What to work on: From the entries below, return only the lines starting at the one that contains "Open the Learn" and ending at the one that contains "Sort grid by City column header", exactly as they stand.

Stored data
━━━━━━━━━━━━━━━━

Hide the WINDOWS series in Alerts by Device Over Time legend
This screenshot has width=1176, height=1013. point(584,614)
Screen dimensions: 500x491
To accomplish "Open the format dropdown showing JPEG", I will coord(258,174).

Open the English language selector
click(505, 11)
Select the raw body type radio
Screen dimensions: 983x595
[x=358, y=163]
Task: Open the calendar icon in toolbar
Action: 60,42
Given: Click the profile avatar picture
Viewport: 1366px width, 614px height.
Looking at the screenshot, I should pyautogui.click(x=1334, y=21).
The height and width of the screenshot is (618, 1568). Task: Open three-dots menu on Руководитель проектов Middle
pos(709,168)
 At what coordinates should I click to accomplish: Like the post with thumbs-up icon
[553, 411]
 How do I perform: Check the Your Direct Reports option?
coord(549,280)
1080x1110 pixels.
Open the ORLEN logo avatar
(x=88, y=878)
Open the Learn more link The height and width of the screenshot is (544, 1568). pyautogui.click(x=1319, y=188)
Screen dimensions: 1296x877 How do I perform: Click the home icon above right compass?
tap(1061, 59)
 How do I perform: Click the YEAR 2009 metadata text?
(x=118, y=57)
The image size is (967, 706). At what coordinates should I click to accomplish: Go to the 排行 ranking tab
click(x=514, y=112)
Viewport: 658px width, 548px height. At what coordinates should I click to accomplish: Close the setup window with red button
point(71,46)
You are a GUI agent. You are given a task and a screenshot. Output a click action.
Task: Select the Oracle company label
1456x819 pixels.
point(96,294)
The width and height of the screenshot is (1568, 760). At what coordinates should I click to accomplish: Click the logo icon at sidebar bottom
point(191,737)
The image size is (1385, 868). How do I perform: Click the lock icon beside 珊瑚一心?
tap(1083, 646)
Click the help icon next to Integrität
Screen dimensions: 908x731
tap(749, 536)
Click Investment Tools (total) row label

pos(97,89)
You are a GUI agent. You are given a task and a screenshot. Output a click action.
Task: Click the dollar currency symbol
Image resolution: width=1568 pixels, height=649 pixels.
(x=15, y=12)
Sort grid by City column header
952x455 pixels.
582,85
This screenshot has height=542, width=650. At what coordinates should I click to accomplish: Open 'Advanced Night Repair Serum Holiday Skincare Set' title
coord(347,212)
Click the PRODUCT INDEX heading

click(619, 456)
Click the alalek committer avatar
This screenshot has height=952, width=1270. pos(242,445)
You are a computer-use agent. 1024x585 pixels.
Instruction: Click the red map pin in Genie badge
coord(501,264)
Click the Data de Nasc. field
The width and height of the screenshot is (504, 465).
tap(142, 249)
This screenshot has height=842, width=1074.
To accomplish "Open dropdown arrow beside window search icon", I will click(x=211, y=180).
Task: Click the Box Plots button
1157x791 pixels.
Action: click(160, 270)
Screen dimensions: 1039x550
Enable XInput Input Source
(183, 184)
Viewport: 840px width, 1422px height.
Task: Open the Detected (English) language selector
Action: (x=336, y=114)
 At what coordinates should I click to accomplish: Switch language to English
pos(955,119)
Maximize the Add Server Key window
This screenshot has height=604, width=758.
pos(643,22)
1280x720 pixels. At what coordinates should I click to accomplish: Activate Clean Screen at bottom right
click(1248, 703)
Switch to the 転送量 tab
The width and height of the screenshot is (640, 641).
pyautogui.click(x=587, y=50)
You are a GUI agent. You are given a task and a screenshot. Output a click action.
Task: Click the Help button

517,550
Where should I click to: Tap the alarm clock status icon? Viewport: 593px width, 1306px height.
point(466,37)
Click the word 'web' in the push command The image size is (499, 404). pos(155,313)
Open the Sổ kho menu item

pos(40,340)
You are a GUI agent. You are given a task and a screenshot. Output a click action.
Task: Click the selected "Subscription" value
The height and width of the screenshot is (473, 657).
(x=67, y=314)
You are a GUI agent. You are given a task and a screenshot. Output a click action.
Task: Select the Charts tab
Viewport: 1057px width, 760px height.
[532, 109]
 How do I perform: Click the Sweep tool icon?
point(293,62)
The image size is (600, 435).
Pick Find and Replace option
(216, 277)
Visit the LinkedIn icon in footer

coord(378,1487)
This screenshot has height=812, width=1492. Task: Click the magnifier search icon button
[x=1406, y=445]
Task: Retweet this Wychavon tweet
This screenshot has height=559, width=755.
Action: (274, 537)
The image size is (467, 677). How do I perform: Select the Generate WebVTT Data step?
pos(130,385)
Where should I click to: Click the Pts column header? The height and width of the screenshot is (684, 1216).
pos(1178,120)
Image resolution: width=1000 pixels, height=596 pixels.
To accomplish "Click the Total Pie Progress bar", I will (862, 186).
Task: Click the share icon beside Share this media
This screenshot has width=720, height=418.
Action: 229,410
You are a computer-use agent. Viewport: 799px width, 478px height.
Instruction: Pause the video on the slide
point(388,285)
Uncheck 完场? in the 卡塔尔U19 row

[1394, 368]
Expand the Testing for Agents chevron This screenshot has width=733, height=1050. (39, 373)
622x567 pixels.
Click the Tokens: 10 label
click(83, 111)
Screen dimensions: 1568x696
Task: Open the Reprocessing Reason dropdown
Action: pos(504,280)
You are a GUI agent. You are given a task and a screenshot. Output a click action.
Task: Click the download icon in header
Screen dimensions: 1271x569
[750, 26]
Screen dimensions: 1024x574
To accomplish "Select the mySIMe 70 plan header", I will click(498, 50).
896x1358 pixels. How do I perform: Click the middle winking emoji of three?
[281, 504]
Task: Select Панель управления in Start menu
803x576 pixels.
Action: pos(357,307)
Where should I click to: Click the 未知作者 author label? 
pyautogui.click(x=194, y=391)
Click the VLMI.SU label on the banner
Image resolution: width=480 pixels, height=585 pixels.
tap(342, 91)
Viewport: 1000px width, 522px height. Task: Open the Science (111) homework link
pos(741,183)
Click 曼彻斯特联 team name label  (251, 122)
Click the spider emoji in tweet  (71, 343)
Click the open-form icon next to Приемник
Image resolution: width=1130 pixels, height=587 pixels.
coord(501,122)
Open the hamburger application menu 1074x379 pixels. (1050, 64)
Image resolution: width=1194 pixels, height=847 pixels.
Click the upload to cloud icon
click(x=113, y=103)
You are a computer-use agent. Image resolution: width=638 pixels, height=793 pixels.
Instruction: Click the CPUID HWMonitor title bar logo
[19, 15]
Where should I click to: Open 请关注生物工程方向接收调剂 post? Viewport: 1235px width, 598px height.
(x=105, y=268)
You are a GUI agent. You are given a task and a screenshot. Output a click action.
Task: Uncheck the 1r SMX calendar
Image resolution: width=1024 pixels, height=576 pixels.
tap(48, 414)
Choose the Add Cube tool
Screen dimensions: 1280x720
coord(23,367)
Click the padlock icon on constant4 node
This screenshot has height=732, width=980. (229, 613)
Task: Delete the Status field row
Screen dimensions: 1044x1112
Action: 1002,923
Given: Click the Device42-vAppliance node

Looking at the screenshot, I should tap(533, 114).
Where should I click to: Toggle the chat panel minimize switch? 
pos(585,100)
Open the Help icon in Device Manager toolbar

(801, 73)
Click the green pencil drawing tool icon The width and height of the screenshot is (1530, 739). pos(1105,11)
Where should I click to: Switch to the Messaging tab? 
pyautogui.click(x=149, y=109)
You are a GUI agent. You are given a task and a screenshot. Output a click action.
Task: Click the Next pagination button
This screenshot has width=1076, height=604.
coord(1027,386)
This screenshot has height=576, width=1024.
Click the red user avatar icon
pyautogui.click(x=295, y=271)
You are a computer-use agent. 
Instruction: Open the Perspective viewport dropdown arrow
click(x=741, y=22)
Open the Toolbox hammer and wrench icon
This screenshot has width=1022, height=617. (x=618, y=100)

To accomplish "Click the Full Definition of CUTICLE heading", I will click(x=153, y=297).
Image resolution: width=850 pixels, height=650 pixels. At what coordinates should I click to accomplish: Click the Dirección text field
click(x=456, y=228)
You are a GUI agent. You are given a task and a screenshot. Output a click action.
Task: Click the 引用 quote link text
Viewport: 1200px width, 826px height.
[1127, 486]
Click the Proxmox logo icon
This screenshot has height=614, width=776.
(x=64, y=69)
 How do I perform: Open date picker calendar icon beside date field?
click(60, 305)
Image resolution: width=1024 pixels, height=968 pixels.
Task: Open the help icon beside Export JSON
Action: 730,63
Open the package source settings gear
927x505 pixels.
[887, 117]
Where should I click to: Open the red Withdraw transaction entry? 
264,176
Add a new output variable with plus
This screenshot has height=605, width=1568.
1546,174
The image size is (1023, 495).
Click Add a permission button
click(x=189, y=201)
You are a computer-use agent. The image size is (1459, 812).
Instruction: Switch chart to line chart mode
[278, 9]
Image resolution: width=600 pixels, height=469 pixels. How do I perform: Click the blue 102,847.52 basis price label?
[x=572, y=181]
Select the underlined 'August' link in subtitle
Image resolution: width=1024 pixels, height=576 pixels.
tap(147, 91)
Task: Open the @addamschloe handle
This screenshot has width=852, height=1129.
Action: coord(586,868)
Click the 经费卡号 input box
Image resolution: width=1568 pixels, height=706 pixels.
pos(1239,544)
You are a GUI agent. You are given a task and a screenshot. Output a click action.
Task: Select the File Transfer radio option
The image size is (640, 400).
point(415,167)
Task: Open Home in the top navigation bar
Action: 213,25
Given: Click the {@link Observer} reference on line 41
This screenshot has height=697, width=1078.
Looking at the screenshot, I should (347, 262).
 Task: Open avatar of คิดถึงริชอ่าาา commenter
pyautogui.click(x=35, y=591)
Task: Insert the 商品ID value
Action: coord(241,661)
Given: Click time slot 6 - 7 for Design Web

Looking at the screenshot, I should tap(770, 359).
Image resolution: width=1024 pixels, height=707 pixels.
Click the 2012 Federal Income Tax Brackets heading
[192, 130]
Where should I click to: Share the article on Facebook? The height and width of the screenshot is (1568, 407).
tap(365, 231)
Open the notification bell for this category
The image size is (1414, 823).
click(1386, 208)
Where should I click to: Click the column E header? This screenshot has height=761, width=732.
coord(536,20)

━━━━━━━━━━━━━━━━

Solved problem:
Open the Learn more link The height and width of the screenshot is (544, 1568). pyautogui.click(x=1319, y=188)
Screen dimensions: 1296x877 How do I perform: Click the home icon above right compass?
tap(1061, 59)
 How do I perform: Click the YEAR 2009 metadata text?
(x=118, y=57)
The image size is (967, 706). At what coordinates should I click to accomplish: Go to the 排行 ranking tab
click(x=514, y=112)
Viewport: 658px width, 548px height. At what coordinates should I click to accomplish: Close the setup window with red button
point(71,46)
You are a GUI agent. You are given a task and a screenshot. Output a click action.
Task: Select the Oracle company label
1456x819 pixels.
point(96,294)
The width and height of the screenshot is (1568, 760). At what coordinates should I click to accomplish: Click the logo icon at sidebar bottom
point(191,737)
The image size is (1385, 868). How do I perform: Click the lock icon beside 珊瑚一心?
tap(1083, 646)
Click the help icon next to Integrität
Screen dimensions: 908x731
tap(749, 536)
Click Investment Tools (total) row label

pos(97,89)
You are a GUI agent. You are given a task and a screenshot. Output a click action.
Task: Click the dollar currency symbol
Image resolution: width=1568 pixels, height=649 pixels.
(x=15, y=12)
Sort grid by City column header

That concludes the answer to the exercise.